Once Threads has ingested an email pushed into its account, Threads deletes it.
If the Threads email account has an IMAP folder structure in place, then Threads can create Threads Projects with the same structure. Whenever, email is added to the Threads’ account IMAP folder, then this will be added to the Threads Project within a short period of time (typically 10 mins).
Once Threads has ingested the email from an IMAP folder, it deletes the email from the Threads account. This handling of IMAP folder in the Threads account is slightly different from IMAP folders in Subscriber account where Threads attempt to synchronise Projects.
It is important to understand that the process of copying an email from one email account to another is not the same as forwarding or cc’ing. A copied email is a clone of the original with all headers remaining intact. An email may be copied by means of a rule or special command.

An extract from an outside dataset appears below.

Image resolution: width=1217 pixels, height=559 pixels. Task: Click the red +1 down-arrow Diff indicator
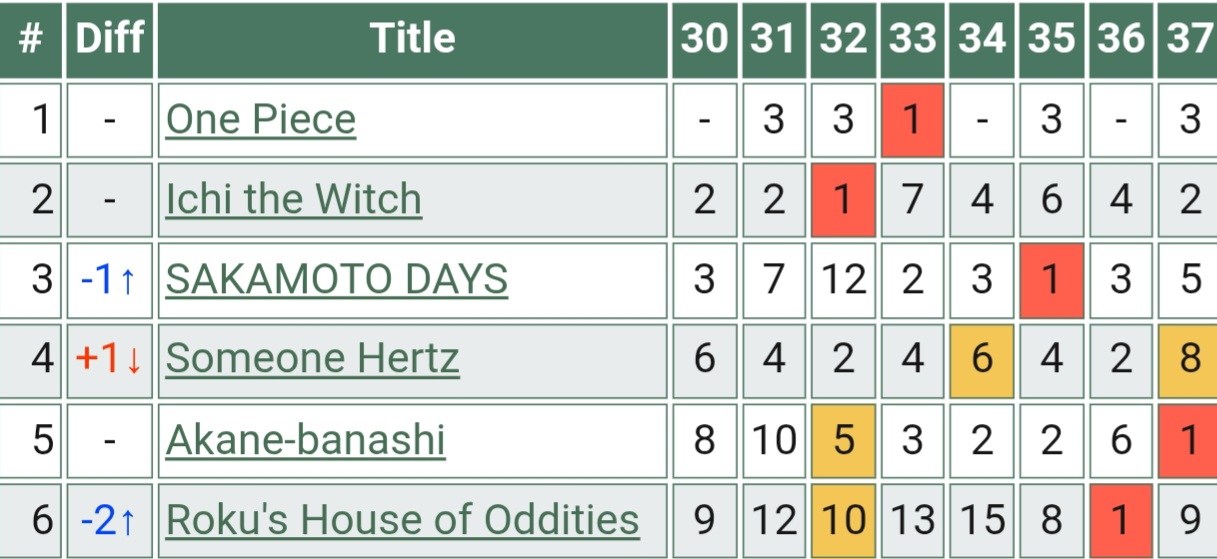click(x=109, y=360)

For example in OSX Mail…
The paragraphs below summarise the advantages and disadvantages of different types of ingestion.
Pulled Ingestion Advantages
- Easier to set up for a small number of users.
- Requires no email-server administration privilege.
Pulled Ingestion Disadvantages
- Requires Threads to have authentication details of any subscriber accounts.
- Susceptible to failing due to password changes.
- Generally slower than push ingestion due to the fact that previously ingested mail has to be processed.
Pushed Ingestion Advantages
- Unnecessary to share any email account authentication details although a server-based rule will need to be set up by server administrator.
- Impervious to password changes.
- Fast ingestion since previously ingested mails are deleted and need not be processed.
- Unnecessary to share authentication details of
Pushed Ingestion Disadvantages
- Need to create rules.
- Where email is pushed by server-based rule, users have no control over which email is pushed.
Sharing internal email
Some organisations will wish to share internal email – that is email exclusively between users with no non-user senders or recipients – and others will not.
If it is required to keep exclusively local email private, then this can be achieved by setting the “hide emails” flag on all channels to be hidden for all (or some) Threads users. Bear in mind that this setting is on contact channels and not on users, hence it is possible to selectively hide emails according to which email address is used.
When ingesting by rule, some email servers provide the option of invoking rules only on non-local traffic. If available, this is a better option than using the “hide emails” flag because it reduces the amount of email traffic that Threads must process.
It is difficult, if not impossible to prevent employees from using their company email account for personal communications. However, provided that employees follow some simple guidelines, they should soon be comfortable with Threads ingesting company email directly from the the server. These are as follows:
- Avoid using a company email account for personal communications. If the same contact is known both personally and for business, obtain a private email address for the contact.
- User should set up a separate email account for their personal communications (this can generally be accessed from the same email client).
- Avoid storing personal contact email addresses in Threads – instead use a local private address books.